### SELECTION
Separate but Prominent
I’m discovering the Birmingham Central Library: free internet, printing facilities, books to loan, and a space to read. Nice. The building is pretty nasty looking though (good old-style socialist Brit quasi-Stalinist architecture, also known as 'brutalist', Prince Charles isn't a fan either). Well, you can’t have everything.
Now one things bothers me about the place. It is too self-consciously progressive in a rather inscrutable unhelpful way. First was a women only desk:
It’s not like to library was very busy, there was loads of other spaces, but I couldn’t really fathom the need…
Then I surfed the internet, browsing my usual sites, including the strip Jesus and Mo’. The browser then tells me that the site is not visible because of the B’ham City Council has banned it on their computers. Some people take things too far. Jesus and Mo’ is simply demystifying, harmless, thoughtful and fun irreverence. It undermines “sacred Otherhood” in the perceptions between Christians and Muslims by poking mutual fun at both. It’s not like I’d tried to visit Stormfront. Alas.

### SET EXERCISE 1
Duplicate the library post from "Now one things" to "visit Stormfront. Alas.".
### SET EXERCISE 2
Summarize the library post in two sentences.
The material that comes next is from a different source than the library post.

### ENTRIES SHOWN

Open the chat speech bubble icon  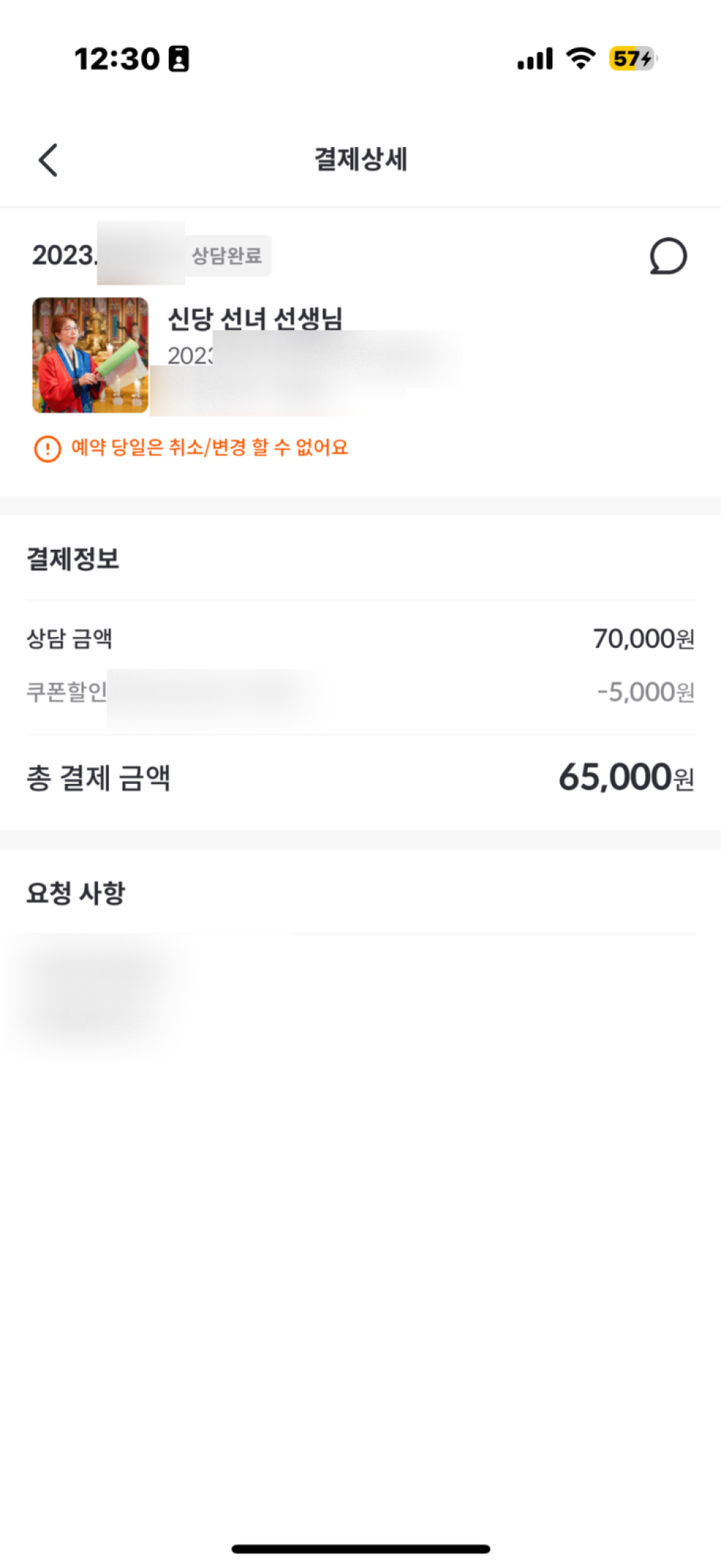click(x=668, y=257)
---
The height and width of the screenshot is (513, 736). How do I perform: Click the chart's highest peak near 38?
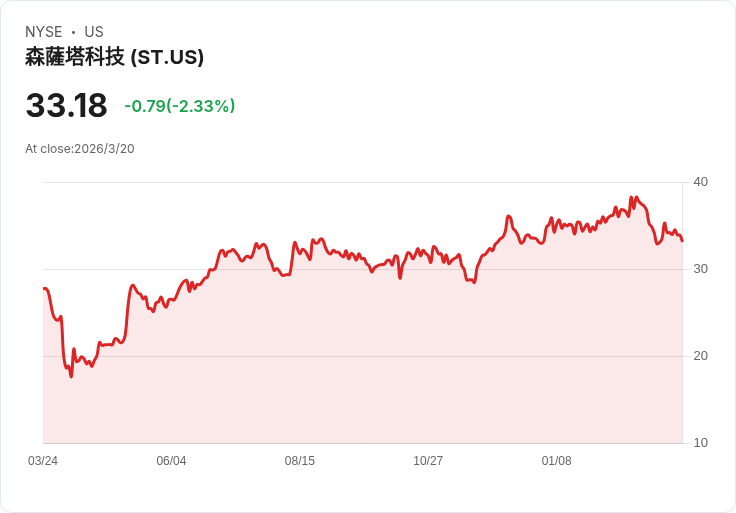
==
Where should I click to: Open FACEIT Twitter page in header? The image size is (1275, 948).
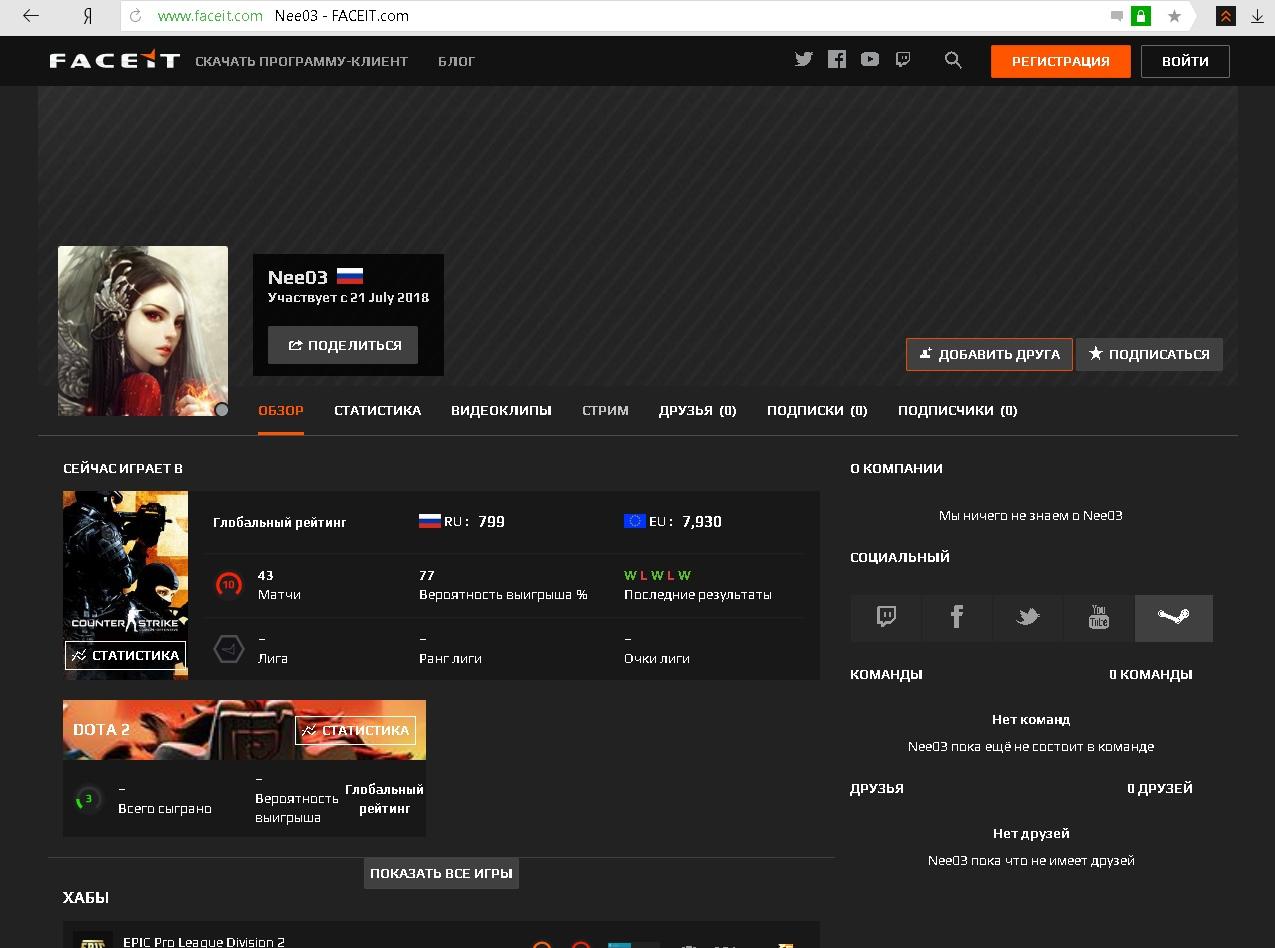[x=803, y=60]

### PROBLEM SOLUTION 1
Now one things bothers me about the place. It is too self-consciously progressive in a rather inscrutable unhelpful way. First was a women only desk:
It’s not like to library was very busy, there was loads of other spaces, but I couldn’t really fathom the need…
Then I surfed the internet, browsing my usual sites, including the strip Jesus and Mo’. The browser then tells me that the site is not visible because of the B’ham City Council has banned it on their computers. Some people take things too far. Jesus and Mo’ is simply demystifying, harmless, thoughtful and fun irreverence. It undermines “sacred Otherhood” in the perceptions between Christians and Muslims by poking mutual fun at both. It’s not like I’d tried to visit Stormfront. Alas.

### PROBLEM SOLUTION 2
The writer finds the Birmingham Central Library useful for its free internet, printing, book loans and reading space, though the brutalist building is ugly. What bothers the writer is the library's overly progressive streak: a women-only desk that seems unnecessary, and a City Council ban on the Jesus and Mo' site, which the writer sees as harmless, thoughtful fun.